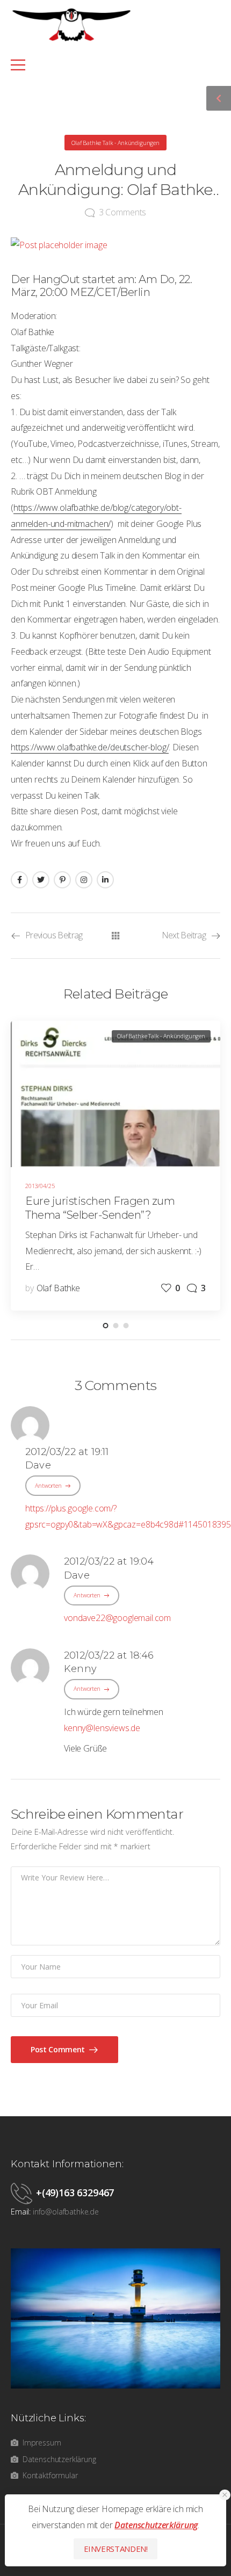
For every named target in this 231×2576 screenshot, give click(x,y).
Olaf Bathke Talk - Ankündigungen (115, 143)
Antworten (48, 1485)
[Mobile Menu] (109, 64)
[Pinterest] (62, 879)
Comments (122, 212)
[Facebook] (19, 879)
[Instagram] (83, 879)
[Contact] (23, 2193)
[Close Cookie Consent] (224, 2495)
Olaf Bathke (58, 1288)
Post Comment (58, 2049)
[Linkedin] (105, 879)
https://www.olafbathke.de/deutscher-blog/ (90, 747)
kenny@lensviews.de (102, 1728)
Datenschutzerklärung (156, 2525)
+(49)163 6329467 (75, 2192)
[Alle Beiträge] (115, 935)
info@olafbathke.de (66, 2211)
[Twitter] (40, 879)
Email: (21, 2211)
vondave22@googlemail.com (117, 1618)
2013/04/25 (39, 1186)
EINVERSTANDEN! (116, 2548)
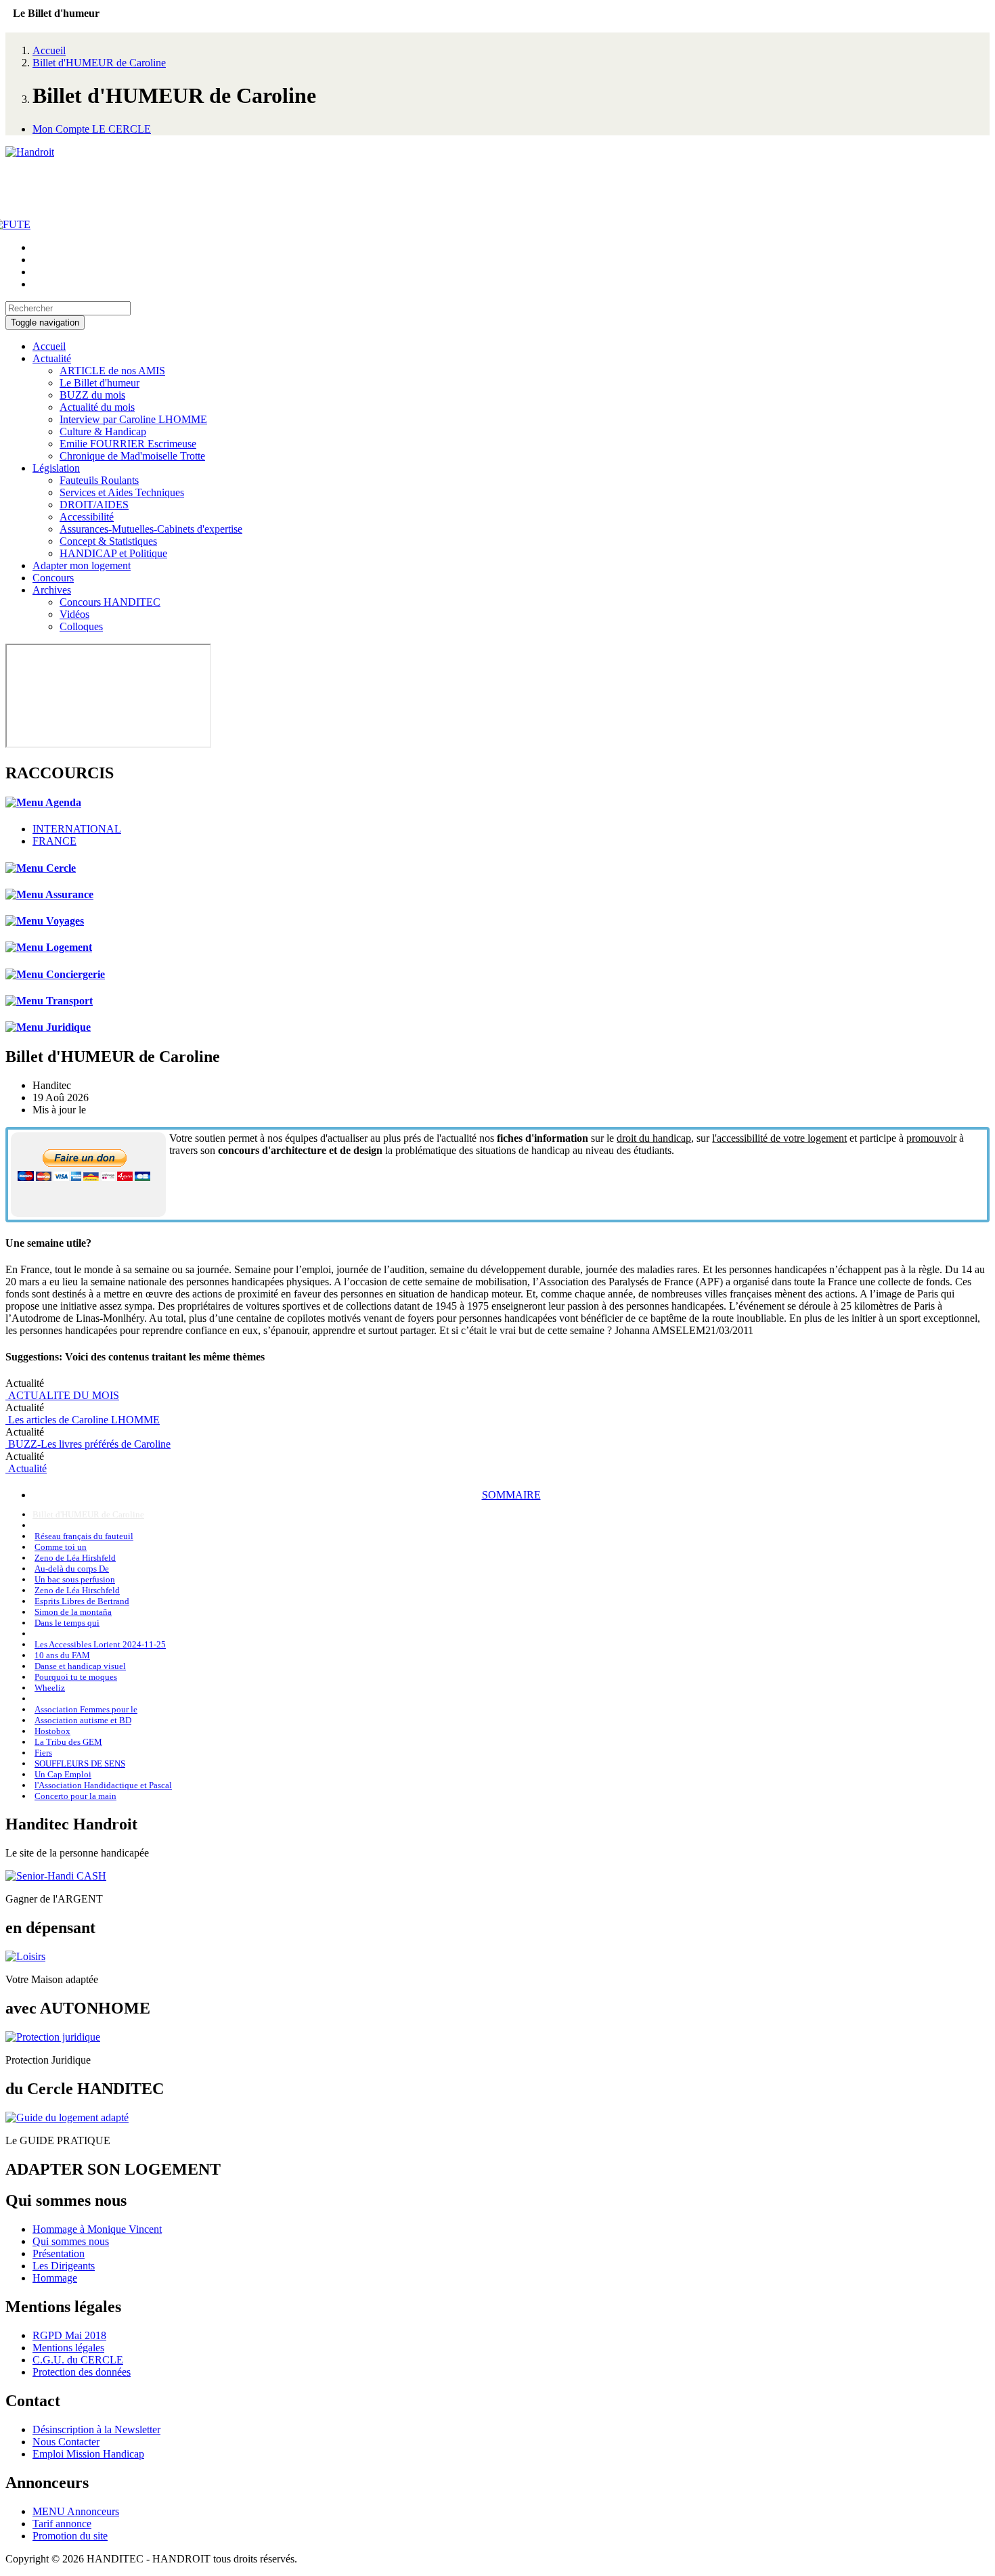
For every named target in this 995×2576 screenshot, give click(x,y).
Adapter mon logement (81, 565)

---

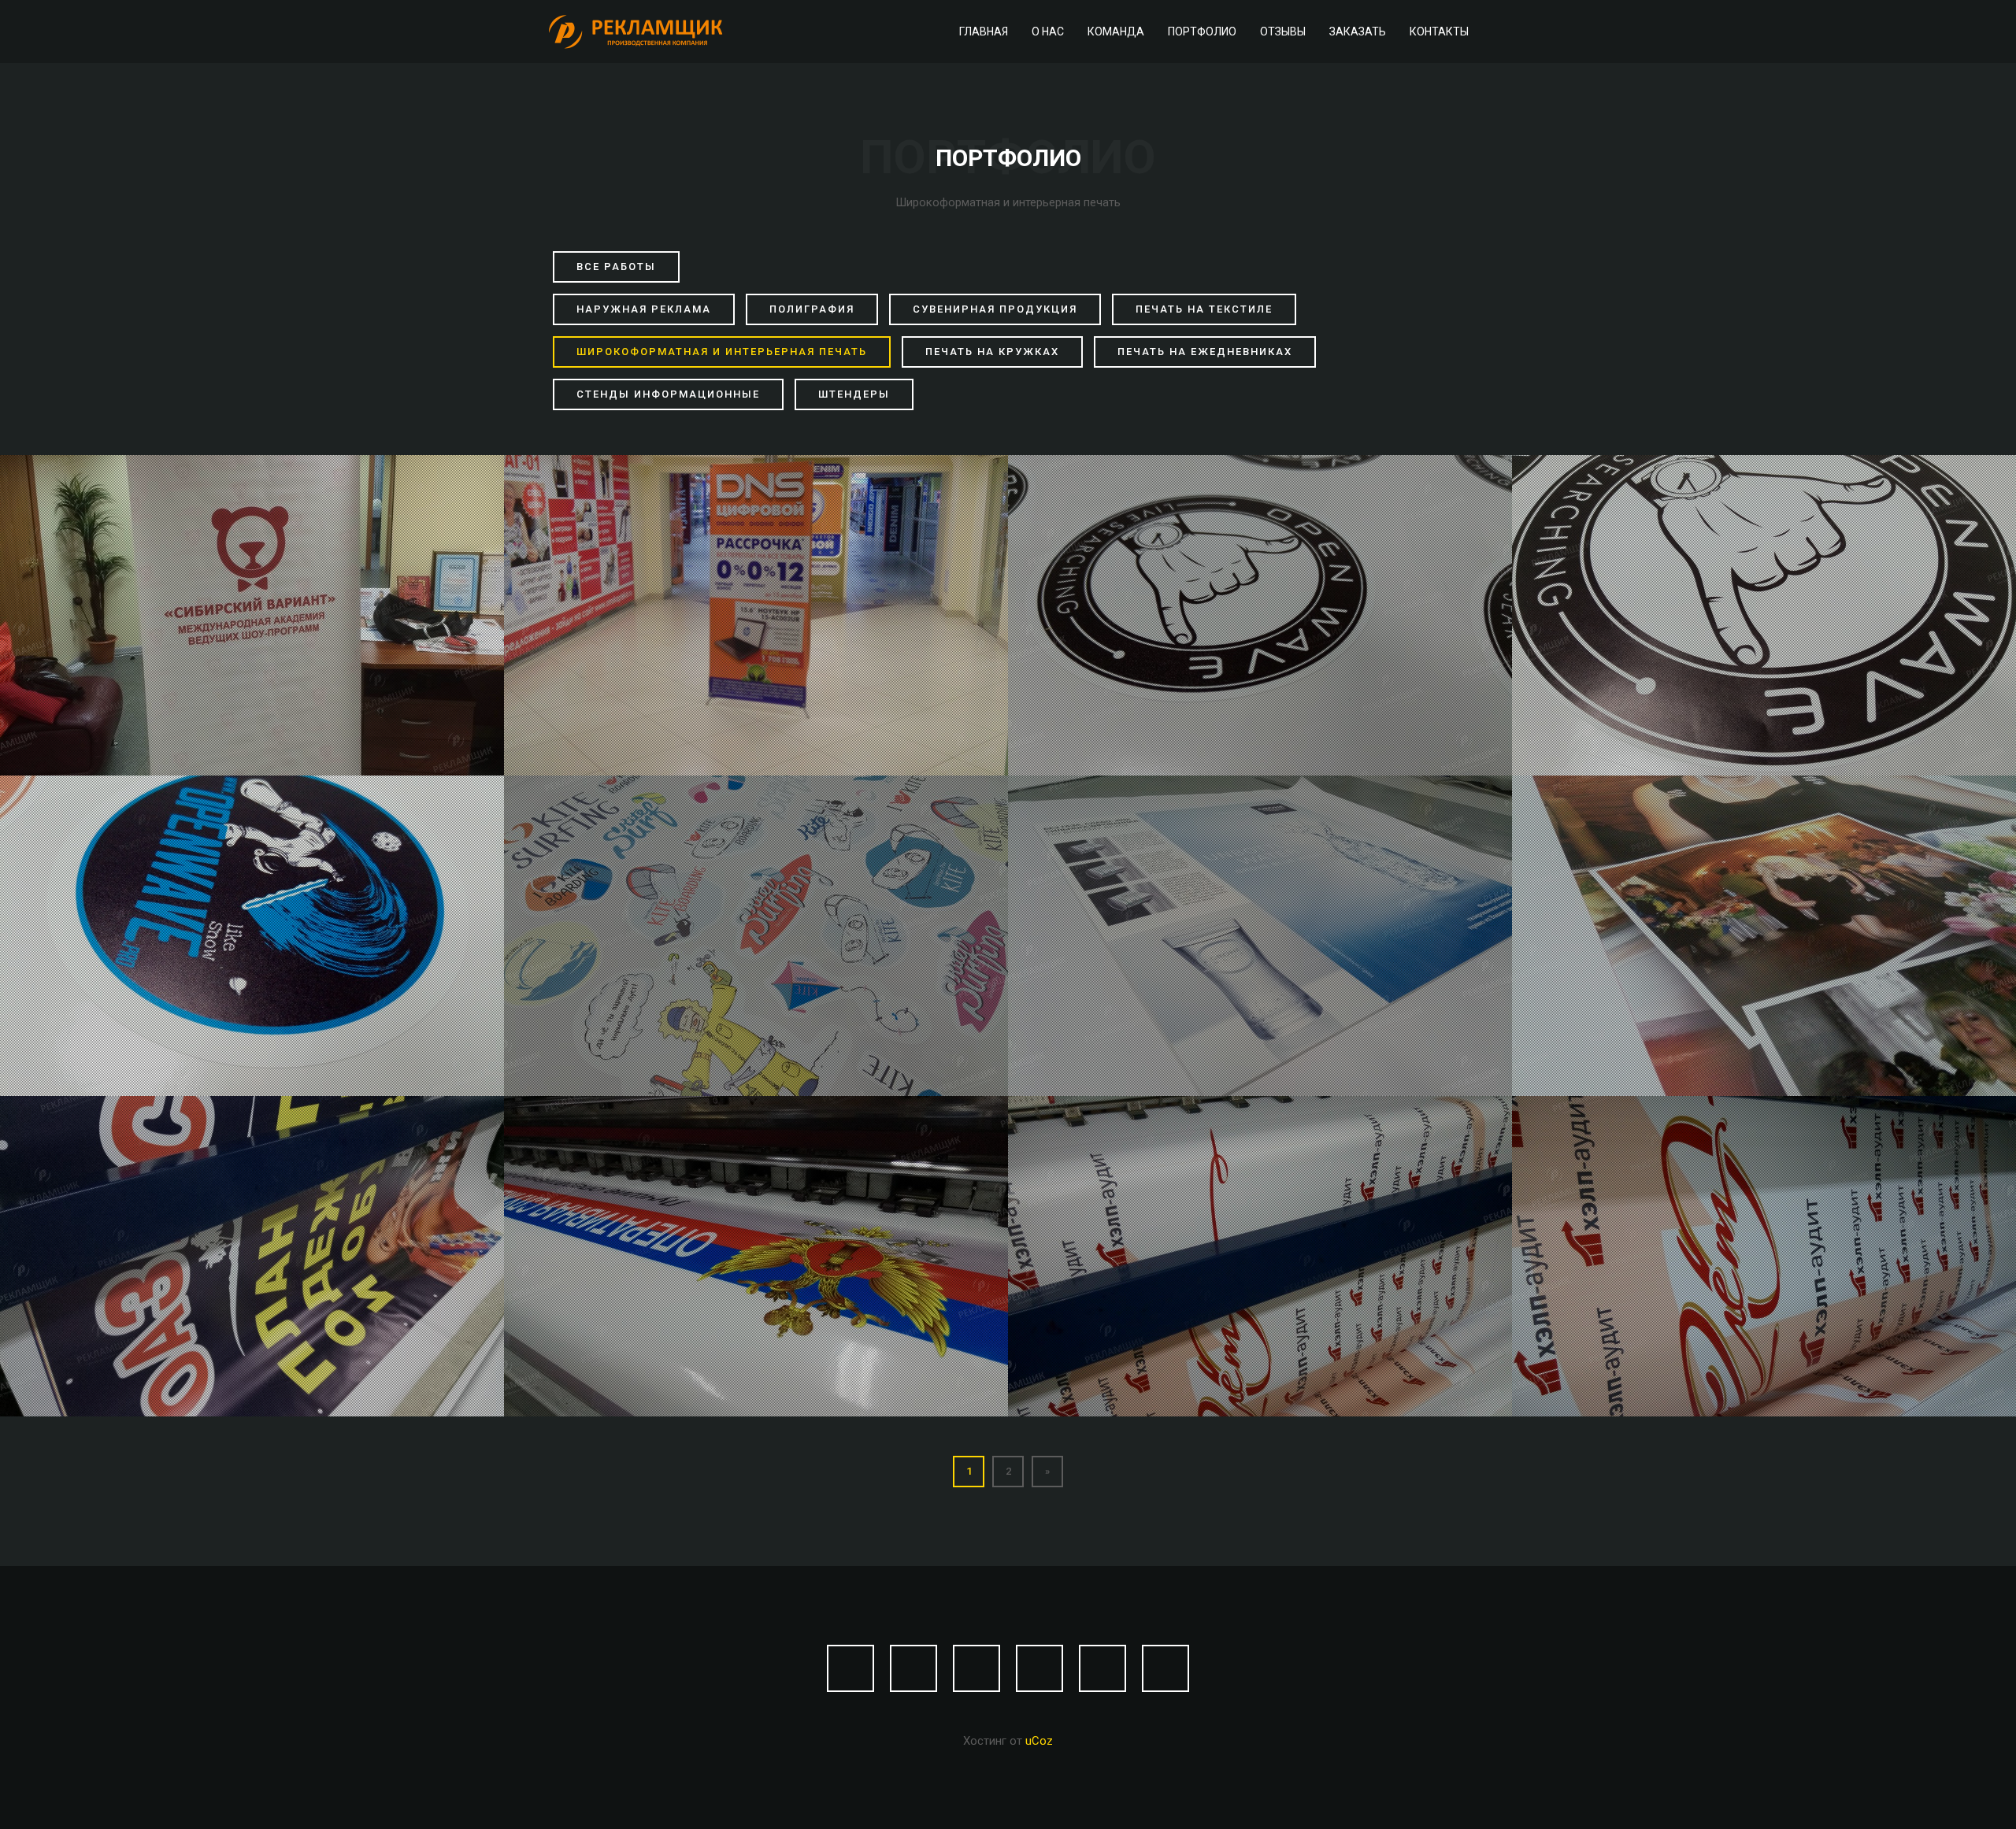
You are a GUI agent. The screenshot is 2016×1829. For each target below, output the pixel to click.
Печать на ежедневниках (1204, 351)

---

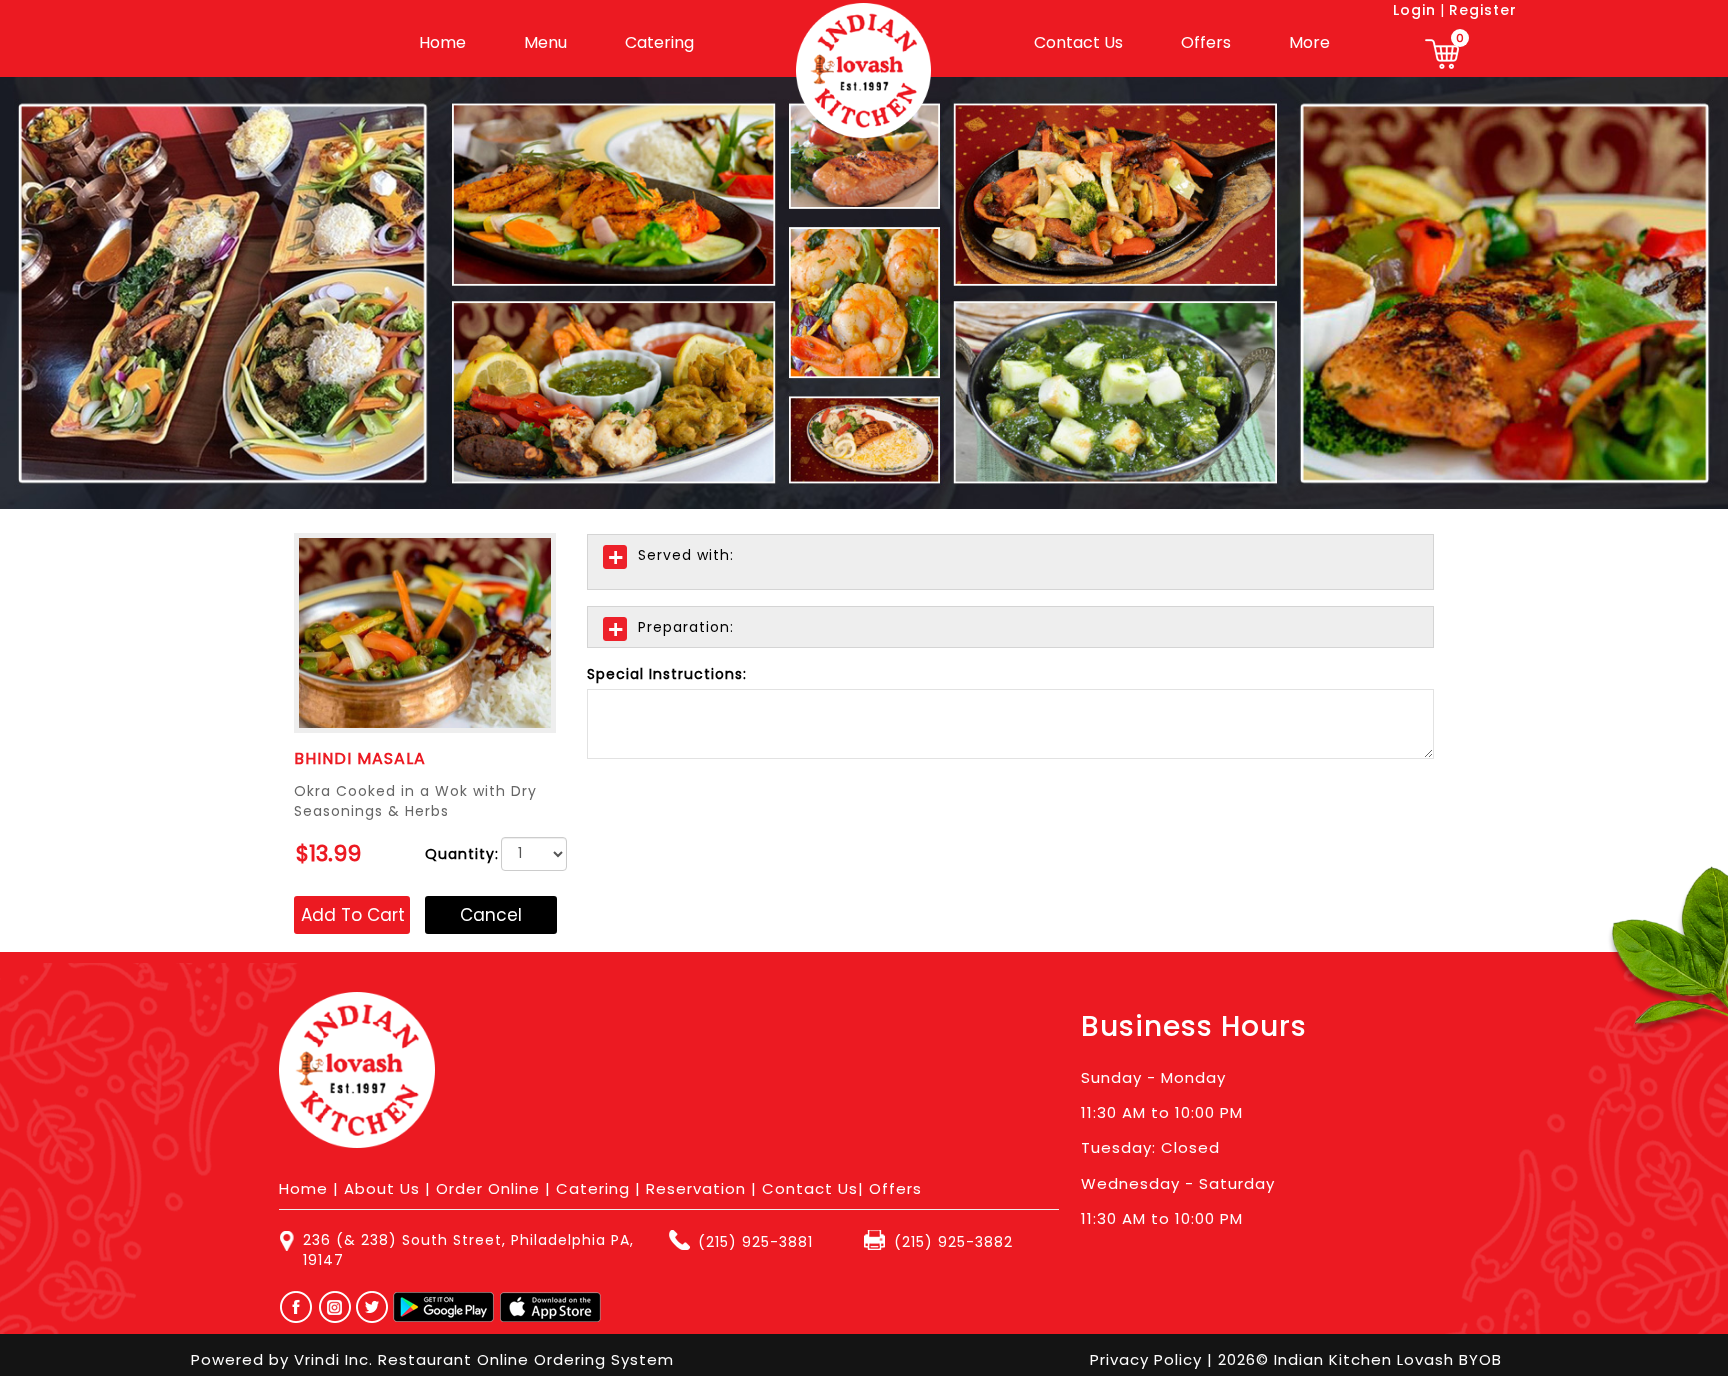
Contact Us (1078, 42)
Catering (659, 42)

PROMPT: This exercise needs every line of the listing that contains the word "click".

RESPONSE TO THE EXERCISE:
For every named target in this 231×2576 screenshot, give click(x,y).
For every named target in this 995×2576 screenshot, give click(x,y).
You are a GUI agent. The screenshot is 2016×1829. For each target below, output the pixel to click.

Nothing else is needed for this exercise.